Causing a Storm in MPI: easier data processing for scientists
Posted: 17 Jun 2014 | 15:00
After several years of working with users who are not computer scientists (seismologists and geoscientists), we have realised two main points: these communities usually have problems that should be addressed with parallel computing, but they don't often have the skills and training to do so. We set out to build a programming library, Dispel4Py, that both enables users to easily write a description of a data-processing application and takes care of running that application in different parallel environments.
We decided to implement our library in Python as it is very popular with the seismologists we are working with in the VERCE project, which is building a forward-modelling application that uses specfem3d to produce geological models on HPC platforms. The result files are post-processed with a Python script, for example to generate image files or videos. With Dispel4Py we aim to enable users to write the postprocessing chain and run it in different environments without changing their code.
So far Dispel4Py has three different parallel mappings: Storm, MPI and multithreading. This means that users can design their applications independently of the parallel engine selected for running them, because Dispel4py maps to the parallel engine dynamically at runtime. Therefore, Dispel4Py enables the user to run an application on a Storm and MPI cluster without learning their languages. Instead, users build their applications from "Lego bricks" of tasks that they can assemble into workflows as they wish.
When we designed Dispel4py, our first choice for the parallel engine to run the applications was Storm. Apache Storm is a distributed realtime computation system that reliably processes unbounded streams of data. It is a dedicated system that executes graphs of computational nodes with data streaming between them. However, while Storm is very popular for data-intensive applications in business environments, not many HPC centres support it. Therefore we decided to also support MPI, which is well known and widely supported in HPC environments. Finally, there are many cases where users prefer to use their desktops for testing their applications before running them on the cluster. Nowadays, desktops are designed with many cores, so we added support for multithreading for testing on desktops too.
To execute a Dispel4Py graph with Storm, it is translated into a Storm topology using a straightforward mapping. Storm manages the parallelisation itself. However to support the same in an MPI environment, we implemented the parallel design used in Storm for MPI. This means that now Dispel4Py is also able to automatically translate a graph to an MPI application, without users having to know MPI.
Scientists have always shared data and mathematical methods and over the last two decades seismology and geosciences, as well as other solid-Earth sciences, have increasingly used Internet communications for this purpose. Therfore, we considered how to open up opportunities for sharing and comparing workflow components.
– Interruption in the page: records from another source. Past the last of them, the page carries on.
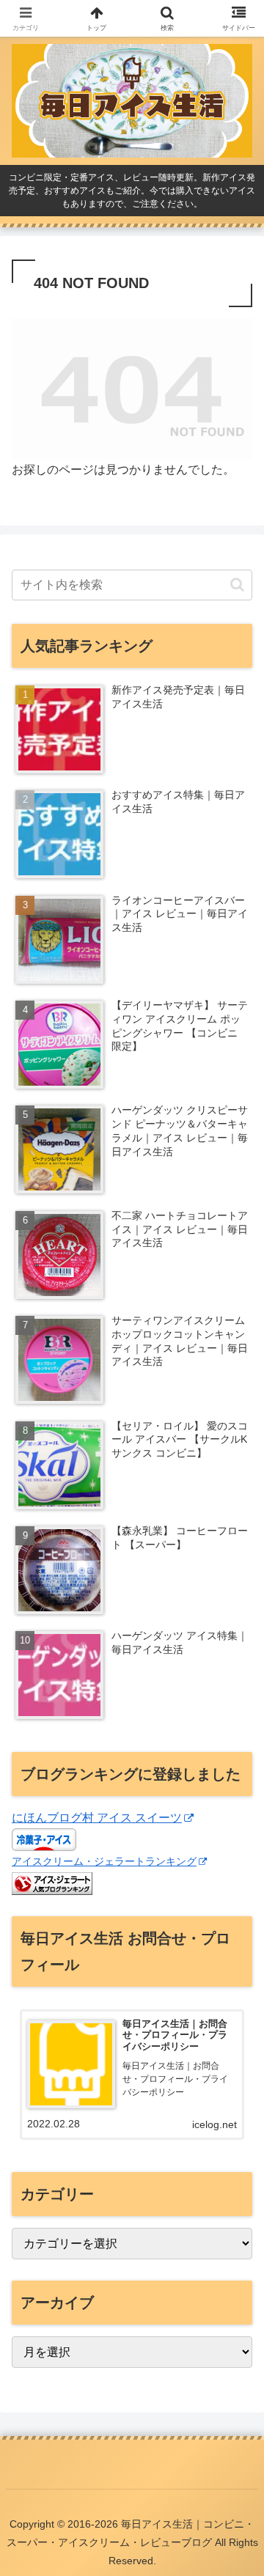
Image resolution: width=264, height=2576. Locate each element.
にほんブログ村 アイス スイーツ (97, 1817)
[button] (237, 584)
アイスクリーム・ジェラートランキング (104, 1861)
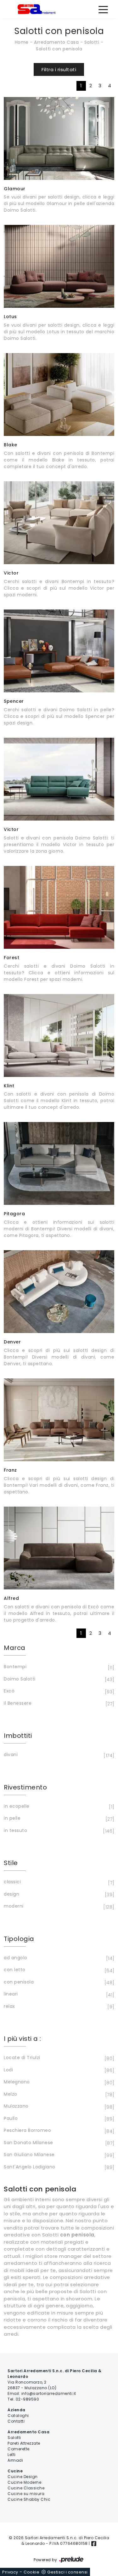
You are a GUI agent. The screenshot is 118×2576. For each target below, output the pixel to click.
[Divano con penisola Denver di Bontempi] (59, 1291)
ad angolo (58, 1958)
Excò (58, 1691)
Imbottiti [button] (18, 1735)
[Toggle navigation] (103, 9)
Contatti (16, 2421)
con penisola (58, 1982)
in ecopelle (58, 1806)
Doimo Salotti (58, 1679)
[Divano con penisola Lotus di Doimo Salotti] (59, 266)
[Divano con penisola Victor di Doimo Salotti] (59, 779)
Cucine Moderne (24, 2482)
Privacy (10, 2572)
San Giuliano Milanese (58, 2155)
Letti (12, 2454)
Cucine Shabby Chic (29, 2499)
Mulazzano (58, 2106)
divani (58, 1755)
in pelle (58, 1818)
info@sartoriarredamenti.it (48, 2393)
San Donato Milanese (58, 2143)
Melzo (58, 2094)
In Dispel4Py there is a feature called 'Registry' to collect and share commonly used workflow components. It allows users to import these shared "Lego bricks" transparently into their code, using their favourite Python programming environment, and combine them when building their own workflows.
Dispel4Py and VERCE
Dispel4Py is being developed as part of VERCE. This project is creating a data-intensive e-science environment to enable innovative data analysis and data-modelling methods that fully exploit the increasing wealth of open data generated by the observational and monitoring systems of the global seismology community. It is a Framework 7 project.
Image: Don, Flickr